I had the great pleasure on Saturday of competing in the GORC (Great Ocean Road Classic), an unsanctioned team handicap race over some of the best scenery I’ve ever ridden – we went anit-clockwise from Lorne, up to Dean’s Marsh, through Forrest, down to Skenes Creek (10k of screaming descent) and then 40K of rolling hills along the Great Ocean Rd.
The adventure started on Friday night and a bit of battle with the peak hour traffic, until we cleared the ‘burbs, then on to Lorne. Bikes & gear safely in the hotel room, we headed to the pub for dinner with the three teams that Maccabi Cycling Club had entered.
I ordered my meal – carbo loading, it was going to be either spag bol or risotto, so I picked the risotto – grabbed a schooner at the bar and wandered over to the team table, only to be met with funny looks …. it took me a second or two, but I twigged everyone else was on the water. “Boys, this ain’t SaxoBank” was all I said as I took the first sip.
Saturday morning, up and ready for action.

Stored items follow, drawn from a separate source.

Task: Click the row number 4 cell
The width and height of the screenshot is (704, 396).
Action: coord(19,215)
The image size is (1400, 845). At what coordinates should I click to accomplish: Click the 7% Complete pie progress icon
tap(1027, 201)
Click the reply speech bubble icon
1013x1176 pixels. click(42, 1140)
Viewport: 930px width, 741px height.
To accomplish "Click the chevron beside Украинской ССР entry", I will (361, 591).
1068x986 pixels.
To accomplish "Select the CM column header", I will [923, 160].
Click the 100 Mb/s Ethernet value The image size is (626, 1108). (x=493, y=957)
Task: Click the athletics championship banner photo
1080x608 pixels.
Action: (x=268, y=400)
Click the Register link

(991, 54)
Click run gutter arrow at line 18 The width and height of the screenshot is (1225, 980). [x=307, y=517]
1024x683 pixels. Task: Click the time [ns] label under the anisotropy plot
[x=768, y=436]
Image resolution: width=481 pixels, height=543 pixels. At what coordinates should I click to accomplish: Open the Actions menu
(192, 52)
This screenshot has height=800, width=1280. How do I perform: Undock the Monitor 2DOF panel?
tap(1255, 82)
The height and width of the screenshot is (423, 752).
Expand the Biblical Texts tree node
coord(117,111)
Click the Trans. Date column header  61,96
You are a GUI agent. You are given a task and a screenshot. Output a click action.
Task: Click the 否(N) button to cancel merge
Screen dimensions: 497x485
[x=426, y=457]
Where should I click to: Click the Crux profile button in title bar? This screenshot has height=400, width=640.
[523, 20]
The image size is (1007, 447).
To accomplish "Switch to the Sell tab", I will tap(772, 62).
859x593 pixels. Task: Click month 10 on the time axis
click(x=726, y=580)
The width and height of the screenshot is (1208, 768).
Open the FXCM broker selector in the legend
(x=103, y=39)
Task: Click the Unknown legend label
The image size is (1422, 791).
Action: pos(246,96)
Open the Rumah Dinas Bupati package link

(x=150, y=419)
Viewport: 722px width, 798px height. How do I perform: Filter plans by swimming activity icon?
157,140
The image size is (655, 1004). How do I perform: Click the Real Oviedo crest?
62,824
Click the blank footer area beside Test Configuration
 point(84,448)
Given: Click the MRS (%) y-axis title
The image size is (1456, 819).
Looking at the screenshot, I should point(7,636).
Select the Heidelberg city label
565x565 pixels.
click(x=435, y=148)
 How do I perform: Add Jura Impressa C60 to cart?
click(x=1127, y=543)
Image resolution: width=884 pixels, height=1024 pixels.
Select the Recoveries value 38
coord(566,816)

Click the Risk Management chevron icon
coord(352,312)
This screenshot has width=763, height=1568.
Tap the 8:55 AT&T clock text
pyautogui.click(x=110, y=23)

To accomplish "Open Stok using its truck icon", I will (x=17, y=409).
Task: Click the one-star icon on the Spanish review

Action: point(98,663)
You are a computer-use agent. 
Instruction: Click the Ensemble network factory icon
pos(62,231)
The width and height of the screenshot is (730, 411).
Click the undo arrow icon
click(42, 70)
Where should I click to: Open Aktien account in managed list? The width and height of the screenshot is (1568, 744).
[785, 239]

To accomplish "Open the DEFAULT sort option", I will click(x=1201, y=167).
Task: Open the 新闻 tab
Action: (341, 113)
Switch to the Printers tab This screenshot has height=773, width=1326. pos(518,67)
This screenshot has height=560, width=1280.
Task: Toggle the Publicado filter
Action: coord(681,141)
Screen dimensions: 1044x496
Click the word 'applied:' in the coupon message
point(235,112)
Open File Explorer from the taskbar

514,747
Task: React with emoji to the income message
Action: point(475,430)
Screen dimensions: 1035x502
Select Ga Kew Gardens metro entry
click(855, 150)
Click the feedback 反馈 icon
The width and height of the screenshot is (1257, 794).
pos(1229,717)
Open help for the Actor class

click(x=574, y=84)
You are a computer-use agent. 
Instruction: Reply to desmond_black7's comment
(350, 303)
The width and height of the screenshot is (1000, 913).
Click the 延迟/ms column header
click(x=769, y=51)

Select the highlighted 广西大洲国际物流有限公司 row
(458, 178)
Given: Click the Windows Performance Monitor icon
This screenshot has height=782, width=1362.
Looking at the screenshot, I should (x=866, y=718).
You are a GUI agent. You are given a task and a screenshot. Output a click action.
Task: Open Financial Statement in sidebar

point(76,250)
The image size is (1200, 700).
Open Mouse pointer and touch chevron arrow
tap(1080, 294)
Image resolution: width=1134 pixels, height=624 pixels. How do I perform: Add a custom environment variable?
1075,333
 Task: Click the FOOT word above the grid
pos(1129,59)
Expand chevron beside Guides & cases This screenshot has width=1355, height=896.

A couple of slices of toast & a coffee at the hotel, then off to the start line.
I’m used to tarmac rallying events where you’re penalised if you start after your allotted time – so my stress levels were a little high when two of the team appeared at 7:29:40 – we were due out at 7:30:00
We’d been given anti-clockwise, which meant we hit the 10k climb from Lorne to Dean’s Marsh about 1.5k into the ride. Maybe not the best thing for cold legs, but we did it. A quick regroup at the top, one of the boys was starting to mutter about pain, and we’re off again.
Next issue was the Mocka. I don’t know what mocka stands for, or the origin of the word, but it’s the road book, the instructions for the day, it clearly notes all the turns eg: 13.25k left into something st. The issue? There wasn’t a mocka, just sort of instructions, which our team captain & navigator had managed to get a little confused.
Didn’t matter, it only added about 16 or so kilometres to a 120k ride.
Back on track, and we tried to get the pace back up, but one of the boys was suffering, so no choice but to slow down and look after him. This is a team event, and our time would be taken on the last of our 6 to cross the line, so there was no benefit in 4 or 5 of us charging to the line and leaving one behind – he’d only take longer on his own.
So we behaved as a team, looked after our weakest link, and rode the rest of the course. Put him in the middle of the paceline, and made sure he didn’t fall off the back (too often).
We came in 28th out of 32 teams – we’d fully expected to be stone motherless last – so I guess the end result wasn’t all that bad.
But let’s put the negatives, like getting lost, to one side.
- Amazing scenery – I’d happily go back there next weekend and do it again.
- A very different feeling of competition than a ‘normal’ race – it was very fraternal & inclusive. Yes, we were racing, but somehow while that mattered, it didn’t matter.
- Loads of trash talk, and a great shared adventure to be relived for a long time to come.